◆ Items

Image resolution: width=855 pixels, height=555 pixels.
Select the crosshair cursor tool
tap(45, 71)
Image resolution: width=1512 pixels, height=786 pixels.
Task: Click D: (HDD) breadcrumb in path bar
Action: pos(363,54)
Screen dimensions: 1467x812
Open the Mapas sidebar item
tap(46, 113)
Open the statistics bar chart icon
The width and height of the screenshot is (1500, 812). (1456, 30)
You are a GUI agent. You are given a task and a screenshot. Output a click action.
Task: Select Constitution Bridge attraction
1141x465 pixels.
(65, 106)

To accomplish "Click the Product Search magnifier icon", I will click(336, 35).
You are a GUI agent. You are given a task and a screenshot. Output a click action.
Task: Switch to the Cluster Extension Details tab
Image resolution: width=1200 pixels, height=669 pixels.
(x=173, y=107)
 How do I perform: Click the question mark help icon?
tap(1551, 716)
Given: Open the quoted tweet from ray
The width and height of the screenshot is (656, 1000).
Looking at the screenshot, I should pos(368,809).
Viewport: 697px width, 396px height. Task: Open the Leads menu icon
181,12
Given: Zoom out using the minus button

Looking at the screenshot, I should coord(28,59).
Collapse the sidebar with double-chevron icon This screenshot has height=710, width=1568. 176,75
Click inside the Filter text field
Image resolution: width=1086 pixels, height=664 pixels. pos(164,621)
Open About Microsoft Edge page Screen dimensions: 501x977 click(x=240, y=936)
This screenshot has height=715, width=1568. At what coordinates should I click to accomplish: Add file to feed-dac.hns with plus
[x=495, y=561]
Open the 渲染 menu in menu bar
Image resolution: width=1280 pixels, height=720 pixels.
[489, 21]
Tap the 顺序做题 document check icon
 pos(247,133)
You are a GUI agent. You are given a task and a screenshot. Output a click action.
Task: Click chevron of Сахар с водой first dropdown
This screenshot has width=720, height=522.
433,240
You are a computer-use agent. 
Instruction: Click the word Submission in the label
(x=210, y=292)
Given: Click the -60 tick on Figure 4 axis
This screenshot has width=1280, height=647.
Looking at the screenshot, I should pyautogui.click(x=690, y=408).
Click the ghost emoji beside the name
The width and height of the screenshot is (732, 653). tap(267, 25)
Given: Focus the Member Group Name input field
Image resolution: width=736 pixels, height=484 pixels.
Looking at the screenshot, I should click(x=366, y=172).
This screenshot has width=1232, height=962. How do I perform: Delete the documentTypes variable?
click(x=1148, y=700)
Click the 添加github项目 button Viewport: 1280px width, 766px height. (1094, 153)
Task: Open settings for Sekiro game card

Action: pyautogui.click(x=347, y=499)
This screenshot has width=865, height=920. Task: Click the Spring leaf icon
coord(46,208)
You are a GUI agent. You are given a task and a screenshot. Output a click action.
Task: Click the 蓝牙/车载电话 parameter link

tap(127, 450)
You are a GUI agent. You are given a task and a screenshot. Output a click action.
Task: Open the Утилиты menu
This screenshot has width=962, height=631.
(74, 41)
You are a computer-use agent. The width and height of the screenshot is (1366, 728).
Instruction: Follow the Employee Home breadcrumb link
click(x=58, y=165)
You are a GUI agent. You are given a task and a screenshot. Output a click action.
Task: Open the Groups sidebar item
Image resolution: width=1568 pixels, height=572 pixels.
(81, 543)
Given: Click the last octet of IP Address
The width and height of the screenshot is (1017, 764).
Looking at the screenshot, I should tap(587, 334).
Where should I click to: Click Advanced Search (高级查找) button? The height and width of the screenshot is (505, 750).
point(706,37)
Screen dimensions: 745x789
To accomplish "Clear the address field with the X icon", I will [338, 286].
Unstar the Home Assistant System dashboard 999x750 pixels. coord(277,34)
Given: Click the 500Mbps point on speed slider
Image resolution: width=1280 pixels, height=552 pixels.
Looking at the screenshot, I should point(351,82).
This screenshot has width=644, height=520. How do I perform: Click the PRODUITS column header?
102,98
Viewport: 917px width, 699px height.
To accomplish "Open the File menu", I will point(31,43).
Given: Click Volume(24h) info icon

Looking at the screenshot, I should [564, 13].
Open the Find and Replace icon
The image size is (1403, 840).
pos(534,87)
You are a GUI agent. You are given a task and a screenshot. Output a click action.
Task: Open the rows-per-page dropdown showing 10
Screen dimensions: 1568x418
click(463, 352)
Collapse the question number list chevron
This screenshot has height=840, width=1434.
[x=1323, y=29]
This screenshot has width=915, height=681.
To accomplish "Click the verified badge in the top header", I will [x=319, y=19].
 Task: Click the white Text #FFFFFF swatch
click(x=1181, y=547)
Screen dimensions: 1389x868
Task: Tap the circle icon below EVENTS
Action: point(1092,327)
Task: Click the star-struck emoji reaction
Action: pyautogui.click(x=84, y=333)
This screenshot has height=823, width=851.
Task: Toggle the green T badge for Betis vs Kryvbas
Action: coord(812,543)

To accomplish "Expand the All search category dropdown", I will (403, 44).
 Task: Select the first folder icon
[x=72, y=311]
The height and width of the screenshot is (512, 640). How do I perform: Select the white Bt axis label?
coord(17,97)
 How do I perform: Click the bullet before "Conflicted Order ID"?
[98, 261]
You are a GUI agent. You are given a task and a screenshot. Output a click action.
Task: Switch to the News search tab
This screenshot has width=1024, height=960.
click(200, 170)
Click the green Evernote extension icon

◆ The exercise
Reproduce all of the material above, substituting "magnifying glass" for every occurrence of "magnifier" and leaving everything else unchanged.

◆ The response
Image resolution: width=855 pixels, height=555 pixels.
Select the crosshair cursor tool
tap(45, 71)
Image resolution: width=1512 pixels, height=786 pixels.
Task: Click D: (HDD) breadcrumb in path bar
Action: pos(363,54)
Screen dimensions: 1467x812
Open the Mapas sidebar item
tap(46, 113)
Open the statistics bar chart icon
The width and height of the screenshot is (1500, 812). (1456, 30)
You are a GUI agent. You are given a task and a screenshot. Output a click action.
Task: Select Constitution Bridge attraction
1141x465 pixels.
(65, 106)

To accomplish "Click the Product Search magnifying glass icon", I will click(336, 35).
You are a GUI agent. You are given a task and a screenshot. Output a click action.
Task: Switch to the Cluster Extension Details tab
Image resolution: width=1200 pixels, height=669 pixels.
(x=173, y=107)
 How do I perform: Click the question mark help icon?
tap(1551, 716)
Given: Open the quoted tweet from ray
The width and height of the screenshot is (656, 1000).
Looking at the screenshot, I should pos(368,809).
Viewport: 697px width, 396px height. Task: Open the Leads menu icon
181,12
Given: Zoom out using the minus button

Looking at the screenshot, I should coord(28,59).
Collapse the sidebar with double-chevron icon This screenshot has height=710, width=1568. 176,75
Click inside the Filter text field
Image resolution: width=1086 pixels, height=664 pixels. pos(164,621)
Open About Microsoft Edge page Screen dimensions: 501x977 click(x=240, y=936)
This screenshot has height=715, width=1568. At what coordinates should I click to accomplish: Add file to feed-dac.hns with plus
[x=495, y=561]
Open the 渲染 menu in menu bar
Image resolution: width=1280 pixels, height=720 pixels.
[489, 21]
Tap the 顺序做题 document check icon
 pos(247,133)
You are a GUI agent. You are given a task and a screenshot. Output a click action.
Task: Click chevron of Сахар с водой first dropdown
This screenshot has width=720, height=522.
433,240
You are a computer-use agent. 
Instruction: Click the word Submission in the label
(x=210, y=292)
Given: Click the -60 tick on Figure 4 axis
This screenshot has width=1280, height=647.
Looking at the screenshot, I should pyautogui.click(x=690, y=408).
Click the ghost emoji beside the name
The width and height of the screenshot is (732, 653). tap(267, 25)
Given: Focus the Member Group Name input field
Image resolution: width=736 pixels, height=484 pixels.
Looking at the screenshot, I should click(x=366, y=172).
This screenshot has width=1232, height=962. How do I perform: Delete the documentTypes variable?
click(x=1148, y=700)
Click the 添加github项目 button Viewport: 1280px width, 766px height. (1094, 153)
Task: Open settings for Sekiro game card

Action: pyautogui.click(x=347, y=499)
This screenshot has width=865, height=920. Task: Click the Spring leaf icon
coord(46,208)
You are a GUI agent. You are given a task and a screenshot. Output a click action.
Task: Click the 蓝牙/车载电话 parameter link

tap(127, 450)
You are a GUI agent. You are given a task and a screenshot. Output a click action.
Task: Open the Утилиты menu
This screenshot has width=962, height=631.
(74, 41)
You are a computer-use agent. The width and height of the screenshot is (1366, 728).
Instruction: Follow the Employee Home breadcrumb link
click(x=58, y=165)
You are a GUI agent. You are given a task and a screenshot. Output a click action.
Task: Open the Groups sidebar item
Image resolution: width=1568 pixels, height=572 pixels.
(81, 543)
Given: Click the last octet of IP Address
The width and height of the screenshot is (1017, 764).
Looking at the screenshot, I should tap(587, 334).
Where should I click to: Click Advanced Search (高级查找) button? The height and width of the screenshot is (505, 750).
point(706,37)
Screen dimensions: 745x789
To accomplish "Clear the address field with the X icon", I will [338, 286].
Unstar the Home Assistant System dashboard 999x750 pixels. coord(277,34)
Given: Click the 500Mbps point on speed slider
Image resolution: width=1280 pixels, height=552 pixels.
Looking at the screenshot, I should point(351,82).
This screenshot has width=644, height=520. How do I perform: Click the PRODUITS column header?
102,98
Viewport: 917px width, 699px height.
To accomplish "Open the File menu", I will point(31,43).
Given: Click Volume(24h) info icon

Looking at the screenshot, I should [564, 13].
Open the Find and Replace icon
The image size is (1403, 840).
pos(534,87)
You are a GUI agent. You are given a task and a screenshot. Output a click action.
Task: Open the rows-per-page dropdown showing 10
Screen dimensions: 1568x418
click(463, 352)
Collapse the question number list chevron
This screenshot has height=840, width=1434.
[x=1323, y=29]
This screenshot has width=915, height=681.
To accomplish "Click the verified badge in the top header", I will [x=319, y=19].
 Task: Click the white Text #FFFFFF swatch
click(x=1181, y=547)
Screen dimensions: 1389x868
Task: Tap the circle icon below EVENTS
Action: point(1092,327)
Task: Click the star-struck emoji reaction
Action: pyautogui.click(x=84, y=333)
This screenshot has height=823, width=851.
Task: Toggle the green T badge for Betis vs Kryvbas
Action: coord(812,543)

To accomplish "Expand the All search category dropdown", I will (403, 44).
 Task: Select the first folder icon
[x=72, y=311]
The height and width of the screenshot is (512, 640). How do I perform: Select the white Bt axis label?
coord(17,97)
 How do I perform: Click the bullet before "Conflicted Order ID"?
[98, 261]
You are a GUI agent. You are given a task and a screenshot. Output a click action.
Task: Switch to the News search tab
This screenshot has width=1024, height=960.
click(200, 170)
Click the green Evernote extension icon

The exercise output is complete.